Harvard was flush at the time, with an endowment of $22.6 billion that had returned an average of 16 percent during the previous 10 fiscal years. Summers told Faculty of Arts & Sciences professors in May 2004 that he hoped they wouldn’t be “preoccupied with the constraints imposed by resources, for Harvard was fortunate to have many deeply loyal friends,” according to minutes of a faculty meeting.

Forward Swaps

“Harvard would be able to generate adequate resources,” according to the minutes. “The only real limitation faced by the Faculty was the limit of its imagination.”

When the plan was made public in 2005, Harvard’s financial team had been busy for more than a year behind the scenes, devising a financing strategy for the project using interest- rate swaps. These derivatives enable borrowers to exchange their periodic interest payments. They typically involve the exchange of variable-rate payments on a set amount of money for another borrower’s fixed-rate payments.

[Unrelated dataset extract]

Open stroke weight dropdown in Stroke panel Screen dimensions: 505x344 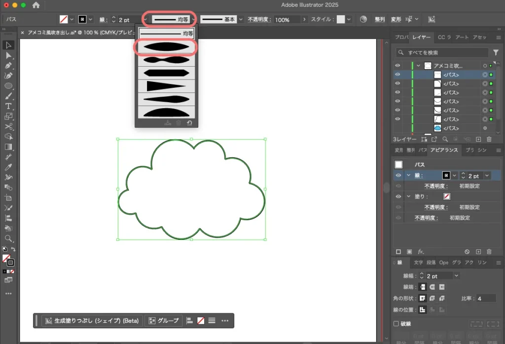click(456, 275)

In 2004, Harvard used swaps for $2.3 billion it planned to start borrowing four years later. The AAA-rated school would have paid an annual average rate of 4.72 percent if it had borrowed all the money for 30 years in December 2004, according to data from Municipal Market Advisors. The swaps let it secure a similar rate for bonds it planned to sell as it constructed the campus expansion during the next two decades.

‘Relatively Rare’

The agreements were so-called forward swaps, providing a fixed rate before the bonds were actually sold. Harvard was betting in 2004 that interest rates would rise by the time it needed to borrow. The school was also assuming the expansion would proceed on the schedule set by Summers and his advisers.

While the university could have paid banks for options on the borrowing rates, the swaps required no money up front.

That time frame, along with the size of the position, was unusual, said Peter Shapiro, an adviser at Swap Financial Group Inc. in South Orange, New Jersey.

“There have been lots of forward swaps, but out longer than three years is relatively rare,” Shapiro said in a telephone interview. That duration increases the risk, because the longer the term of the contract, the more volatile the value of the swap, he said.

Columbia, Yale

Columbia University is breaking ground on a $6.5 billion expansion in New York City, and last year used an interest-rate swap for its borrowing of $113 million of bonds sold seven months later. Yale University in New Haven, Connecticut, is also AAA-rated. It had 32 separate swap agreements totaling $975 million as of Oct. 31, hedging the school’s $1.4 billion variable rate debt and commercial paper, according to Moody’s Investors Service Inc.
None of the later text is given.